ALBUQUERQUE, NEW MEXICO--Using one of the world's most powerful supercomputers, scientists from the Los Alamos National Laboratory in New Mexico have given new depth to supernova simulations. At the American Astronomical Society meeting here, they presented the first three-dimensional computer simulations of these titanic fireworks, which mark the demise of massive stars. The initial results confirm the theory that turbulence is the key in turning a stellar collapse into an explosion. "This is a tremendous step forward," says Los Alamos senior fellow Stirling Colgate.

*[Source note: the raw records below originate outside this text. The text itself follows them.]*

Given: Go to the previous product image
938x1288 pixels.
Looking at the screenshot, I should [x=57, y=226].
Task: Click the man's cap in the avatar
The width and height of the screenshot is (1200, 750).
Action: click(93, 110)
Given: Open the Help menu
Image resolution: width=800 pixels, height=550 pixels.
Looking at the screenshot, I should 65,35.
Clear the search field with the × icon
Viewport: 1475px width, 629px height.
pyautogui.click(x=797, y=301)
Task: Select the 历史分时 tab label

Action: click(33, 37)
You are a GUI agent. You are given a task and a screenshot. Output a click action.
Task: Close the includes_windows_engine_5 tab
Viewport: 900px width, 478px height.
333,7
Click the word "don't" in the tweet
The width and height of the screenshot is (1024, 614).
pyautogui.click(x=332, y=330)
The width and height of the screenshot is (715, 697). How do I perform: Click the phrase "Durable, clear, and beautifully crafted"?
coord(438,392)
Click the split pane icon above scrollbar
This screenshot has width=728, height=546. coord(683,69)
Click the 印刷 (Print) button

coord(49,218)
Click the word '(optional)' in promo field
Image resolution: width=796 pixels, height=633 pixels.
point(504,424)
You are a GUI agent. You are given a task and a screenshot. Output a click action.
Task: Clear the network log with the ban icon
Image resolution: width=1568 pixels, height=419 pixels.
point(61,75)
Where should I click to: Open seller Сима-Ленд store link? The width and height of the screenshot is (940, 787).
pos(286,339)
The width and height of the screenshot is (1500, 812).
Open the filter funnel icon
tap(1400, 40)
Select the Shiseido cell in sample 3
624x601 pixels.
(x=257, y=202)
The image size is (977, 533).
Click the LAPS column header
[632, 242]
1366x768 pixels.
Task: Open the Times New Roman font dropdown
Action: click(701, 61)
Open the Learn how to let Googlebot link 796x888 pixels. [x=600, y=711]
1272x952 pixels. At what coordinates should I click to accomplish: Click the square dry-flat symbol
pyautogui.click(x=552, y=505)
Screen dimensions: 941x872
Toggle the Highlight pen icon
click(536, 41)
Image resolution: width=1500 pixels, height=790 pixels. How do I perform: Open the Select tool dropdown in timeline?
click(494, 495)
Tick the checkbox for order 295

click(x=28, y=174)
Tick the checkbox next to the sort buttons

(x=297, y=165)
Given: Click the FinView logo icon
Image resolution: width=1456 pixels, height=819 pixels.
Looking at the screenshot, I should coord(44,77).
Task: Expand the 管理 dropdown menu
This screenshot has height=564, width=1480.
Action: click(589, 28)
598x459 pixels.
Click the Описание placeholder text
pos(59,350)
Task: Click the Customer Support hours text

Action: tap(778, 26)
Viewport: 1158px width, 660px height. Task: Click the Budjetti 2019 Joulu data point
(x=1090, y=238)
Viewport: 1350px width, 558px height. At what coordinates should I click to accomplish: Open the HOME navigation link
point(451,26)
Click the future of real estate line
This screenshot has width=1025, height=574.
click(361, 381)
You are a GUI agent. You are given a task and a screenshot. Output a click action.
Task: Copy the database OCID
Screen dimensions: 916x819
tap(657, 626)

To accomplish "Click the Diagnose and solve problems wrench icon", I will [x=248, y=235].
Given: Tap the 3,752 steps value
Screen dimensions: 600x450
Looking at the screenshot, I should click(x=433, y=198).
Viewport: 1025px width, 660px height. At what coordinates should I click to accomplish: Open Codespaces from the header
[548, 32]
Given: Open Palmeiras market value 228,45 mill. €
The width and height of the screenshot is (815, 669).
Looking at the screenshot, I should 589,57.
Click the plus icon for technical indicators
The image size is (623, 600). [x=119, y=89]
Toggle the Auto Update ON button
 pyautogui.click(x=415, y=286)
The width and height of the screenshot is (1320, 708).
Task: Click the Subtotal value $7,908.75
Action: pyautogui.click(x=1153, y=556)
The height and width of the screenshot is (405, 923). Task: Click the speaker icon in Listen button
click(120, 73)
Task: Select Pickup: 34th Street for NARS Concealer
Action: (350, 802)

In the 1960s, Colgate was the first to attempt a supernova simulation. According to theory, the core of a dying giant star collapses into a small, solid ball of nuclear matter, and the crash of the outer layers onto the core's surface creates a shock wave that blows the star into smithereens. However, Colgate's one-dimensional computer model was a bit of a dud: infalling gas halted the shock wave before it could explode the star. It took almost 30 years before computers became powerful enough to run two-dimensional simulations, in which stars are treated as circular disks. These more realistic calculations showed that violent turbulence in the gas helps the shock wave to blast the star apart.
Nevertheless, some doubts remained. After all, real supernovae are three-dimensional, and 2D turbulence is notably different from 3D turbulence. Now, astrophysicists Michael Warren and Chris Fryer have used the IBM RS/6000 SP supercomputer of the National Energy Research Scientific Computing Center in Oakland, California, (the fourth fastest number cruncher in the world) to carry out the first three-dimensional supernova simulations. To their delight, the new simulations match the earlier results. "We didn't know 3D turbulence would result in an explosion," says Warren.
The work is "a milestone, but also a foretaste of what is to come," according to theorist Adam Burrows of the University of Arizona, Tucson. As computing power continues to increase, future simulations will contain fewer approximations and include more realistic physics, says Burrows. Warren has planned his next computer runs--each of which take about 2 months--to include 3D effects such as stellar rotation and emission of gravitational waves. Eventually, even the complicated effects of magnetic fields may be included.